On the ropes from coast to coast
If you were travelling on the highway between Cape Town and East London yesterday, a distance of about a thousand kilometres along the southern coast of South Africa, having crossed Queenstown at around 8:30 am you would have seen a group of hapless Bangladeshis staring blankly at the whizzing cars going by. You would also have seen a bus -- let us not name the company here -- blowing smoke out its exhaust pipe and going nowhere a few yards ahead. Just thank your lucky stars that you were in a car.
There is just one bus a day leaving Paarl for East London and on Thursday we rushed, because Bangladeshis always rush, to the Shell Garage where they would pick us up. Well, the South African bus drivers are on another level it seems as they made Bangladeshis wait for an hour, and we stood with those vacant expressions -- little did we know that that would be the theme for the journey.
The first stop after they finally picked us up at 8:00pm was at another Shell Garage four hours later, and the driver officiously said "10 minutes!", but after those 10 minutes we were on the bus for another 40 minutes before we set off, as more passengers got on, heaven knows from where and why because while loading our luggage the helper said not to worry about tags for our luggage as no one else would be getting on.

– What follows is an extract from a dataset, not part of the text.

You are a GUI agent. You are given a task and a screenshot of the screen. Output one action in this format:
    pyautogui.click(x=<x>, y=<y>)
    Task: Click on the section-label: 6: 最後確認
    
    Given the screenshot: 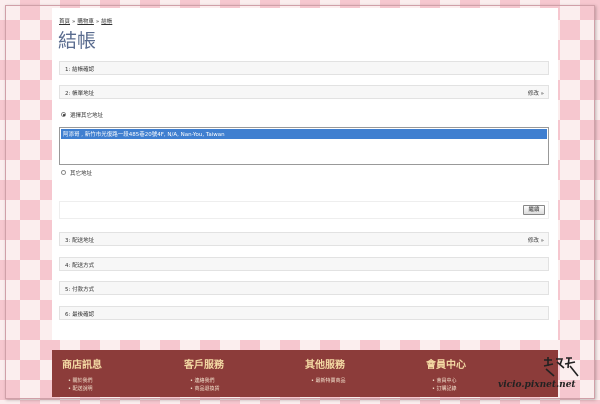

It was repeated over the next two stops, but then, after the Queenstown stop at eight, we knew we were now on the way to East London. "No more stops, one hour at most," the driver laughed. We did not take the second part of that statement seriously as his start-of-journey estimate of an 8:00am arrival time had been woefully overshot. Google Maps said it was two hours over to East London and that is what we settled in for.
10 minutes into the journey, the bus stopped, a policeman entered and soon the driver was telling us to disembark. They have these highway checkpoints with police standing on both sides of the road and flagging down seemingly every vehicle that dares pass, another aspect in which they surpass their Bangladeshi counterparts. "This bus won't go further" was all we were told by the driver. Where are we? "Queenstown."
But where in Queenstown? "Don't know."
It took an admonishment from the policewoman there who seemed to be in charge for the driver to tell us exactly what happened. The bus was not road-fit as it was spewing black exhaust that had blackened the back of the bus, and that they had called the office and another one was coming in 10 minutes (read one hour 15 minutes).
We reached East London at 12:30, each feeling like we had been through a 12-round bout but with a message for the operators of Shohagh, Hanif, Desh Travels et al – unlike the South African cricket team, your South African counterparts cannot hold a candle to you.